How on earth had I let myself get into this state? I blame Phil. And Andy. And WeeWillyWilky.
I had just returned from the annual PreWalkDaunder which is the brief leg stretch in the Lake District used as a shake-down for gear and to gauge general levels of hill-fitness prior to setting off to walk across Scotland on the TGO Challenge. The three of them had shot off up Stakes Pass like the Spring lambs, while I brought up the rear like a knackered old tup after a day serving his flock. It was an incredible struggle.
This is not a good thing. Not a good thing at all, in fact. Something needs to be done in the next two weeks to stop my heart bursting out of my chest and my legs turning to jelly.
But back to the Daunder: Mostly in pictures: (All the pictures will get bigger if you click on them)
FIRST NIGHT, GREAT LANGDALE
I wonder if the night spent in the Old Dungeon Ghyll bar wasn’t quite the best preparation to launching ourselves at the tops? Still, a jolly fine night was spent therein, talking the usual complete bollocks and sampling the Black Sheep Ale, Black Sheep Bitter and Black Cat. All quite delicious. There may have been food as well.
WE ALL LOOK IN GOOD SHAPE IN THIS PICTURE (WE HADN’T CLIMBED ANYTHING YET…)
PHIL PREPARING LUNCH ON MARTCRAG MOOR
Every now and then the weather threatened, but it was just toying with us. Amazingly we stayed mostly dry. The forecast had been for heavy showers developing into persistent rain.
VERY BOGGY MARTCRAG MOOR
VIEW FROM PIKE OF STICKLE
For a chap with a rotten head for heights, I just thought I would let you know that it was a Very Brave Thing, “wot I did” to clamber up on top of Pike of Stickle to take these pictures. I hope you appreciate them. It’s not the going up bit that’s tricky; it’s the going down. The next picture is looking back at it from the safety of Harrison Combe.
Then, a gentle climb up Thunacar Knott and around to Sergeant Man.
It was perishingly cold on top of Sergeant Man, so we decided to have a second lunch. Phil used the rare chance of mobile reception to ring Miss Whiplash, who was at home, suffering from a bad back, brought about, I am sure, by some debauched torture routine, that should probably best stay unreported. Live and let live…
Rather than follow some horridly eroded footpath, we picked a jolly fine route off-piste down to our overnight spot at Codale Tarn. The fell side was doing it’s best to simulate true Highland landforms and gave us a nice craggy descent with running bog on 45 degree slopes. Andy & Wilky did their best to win points for the longest skid and forward roll. Neither got many points for their landings, which were usually upon their very bruised bottoms.
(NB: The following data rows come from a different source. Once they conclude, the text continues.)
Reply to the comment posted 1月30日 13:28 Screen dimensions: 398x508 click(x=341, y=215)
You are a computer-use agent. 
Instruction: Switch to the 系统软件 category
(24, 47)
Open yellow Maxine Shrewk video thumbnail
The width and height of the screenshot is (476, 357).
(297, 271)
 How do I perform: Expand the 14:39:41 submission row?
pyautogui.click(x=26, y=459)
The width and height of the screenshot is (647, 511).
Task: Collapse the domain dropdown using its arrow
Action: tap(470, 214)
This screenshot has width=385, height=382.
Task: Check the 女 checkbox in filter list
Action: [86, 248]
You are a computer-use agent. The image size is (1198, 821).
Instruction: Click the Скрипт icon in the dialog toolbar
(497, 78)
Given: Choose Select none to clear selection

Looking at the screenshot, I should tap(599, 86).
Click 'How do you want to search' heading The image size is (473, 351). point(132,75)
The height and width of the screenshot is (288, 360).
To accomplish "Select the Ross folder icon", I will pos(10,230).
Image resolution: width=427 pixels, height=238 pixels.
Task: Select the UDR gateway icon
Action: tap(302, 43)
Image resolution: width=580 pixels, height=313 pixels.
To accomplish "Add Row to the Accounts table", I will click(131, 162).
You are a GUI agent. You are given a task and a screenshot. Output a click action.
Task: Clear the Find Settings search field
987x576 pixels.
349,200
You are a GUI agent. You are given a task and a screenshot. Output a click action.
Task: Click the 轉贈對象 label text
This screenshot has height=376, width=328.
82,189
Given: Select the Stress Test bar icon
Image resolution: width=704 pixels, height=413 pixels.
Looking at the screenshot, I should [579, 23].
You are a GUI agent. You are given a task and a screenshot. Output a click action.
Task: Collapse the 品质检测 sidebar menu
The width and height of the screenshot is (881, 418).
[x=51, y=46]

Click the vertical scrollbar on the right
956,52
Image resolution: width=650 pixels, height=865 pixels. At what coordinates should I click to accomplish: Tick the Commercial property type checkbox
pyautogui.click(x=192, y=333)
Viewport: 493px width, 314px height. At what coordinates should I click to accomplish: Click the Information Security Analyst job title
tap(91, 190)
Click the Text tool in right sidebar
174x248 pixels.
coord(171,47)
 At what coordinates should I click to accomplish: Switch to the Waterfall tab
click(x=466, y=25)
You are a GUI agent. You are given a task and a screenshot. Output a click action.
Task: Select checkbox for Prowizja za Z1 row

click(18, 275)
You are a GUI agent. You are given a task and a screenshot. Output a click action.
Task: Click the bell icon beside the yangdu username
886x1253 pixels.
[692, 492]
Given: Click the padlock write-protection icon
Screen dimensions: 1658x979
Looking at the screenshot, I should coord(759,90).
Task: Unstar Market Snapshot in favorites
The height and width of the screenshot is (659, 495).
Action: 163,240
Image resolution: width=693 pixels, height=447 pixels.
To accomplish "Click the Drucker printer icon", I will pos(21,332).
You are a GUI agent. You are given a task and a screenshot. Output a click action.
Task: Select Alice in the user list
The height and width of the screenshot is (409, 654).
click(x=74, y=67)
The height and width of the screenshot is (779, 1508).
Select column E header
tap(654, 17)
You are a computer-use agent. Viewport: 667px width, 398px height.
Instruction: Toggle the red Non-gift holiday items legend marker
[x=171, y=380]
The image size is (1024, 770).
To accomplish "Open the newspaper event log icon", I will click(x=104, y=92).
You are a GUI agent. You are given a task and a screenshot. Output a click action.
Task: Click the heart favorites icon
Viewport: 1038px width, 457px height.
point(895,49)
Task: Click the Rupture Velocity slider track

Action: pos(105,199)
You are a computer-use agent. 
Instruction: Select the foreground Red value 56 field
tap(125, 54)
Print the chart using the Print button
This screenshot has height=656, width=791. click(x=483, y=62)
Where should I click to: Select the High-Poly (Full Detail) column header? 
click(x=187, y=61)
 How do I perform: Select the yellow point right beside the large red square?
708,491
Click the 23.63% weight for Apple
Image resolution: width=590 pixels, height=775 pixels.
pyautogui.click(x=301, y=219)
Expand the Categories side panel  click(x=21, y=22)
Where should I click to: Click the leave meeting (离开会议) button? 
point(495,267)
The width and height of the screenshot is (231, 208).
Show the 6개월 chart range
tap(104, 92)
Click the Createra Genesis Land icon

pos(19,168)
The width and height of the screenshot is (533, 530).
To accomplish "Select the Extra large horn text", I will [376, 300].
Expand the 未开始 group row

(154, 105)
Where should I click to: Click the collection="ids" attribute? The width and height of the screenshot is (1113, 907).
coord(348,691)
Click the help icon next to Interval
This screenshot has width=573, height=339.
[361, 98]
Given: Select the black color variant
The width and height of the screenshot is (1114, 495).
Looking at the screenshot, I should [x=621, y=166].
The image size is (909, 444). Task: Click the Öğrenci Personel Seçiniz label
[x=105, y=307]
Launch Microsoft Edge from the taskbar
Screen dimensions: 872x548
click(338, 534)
Up above us we saw a lone camper up high on a ledge sporting the latest in shelters: an MLD Trailstar. He had picked a glorious spot but he lost marks for the colour choice of his shelter: a drab grey. Andy’s Trailstar, on the other hand, was a luminous gold that certainly was very popular with the flies,
I spotted a rather nice tree on the way down to the tarn beautifully lit by the afternoon sunlight:
Dave was suffering from very cold tootsies and so spent some time in his sleeping bag warming them up, while Phil made him a nice cup of hot chocolate. Phil also did a reasonable impression of Gunga Din, fetching gallons of water for everyone. He’s a top bloke.
The flasks were passed around but by 8:30 we were all tucked up in bed, with Wilky snoring for Britain. The thighs were still okay at this point. It must have been the recuperative power of whisky, sloe gin and ginger wine.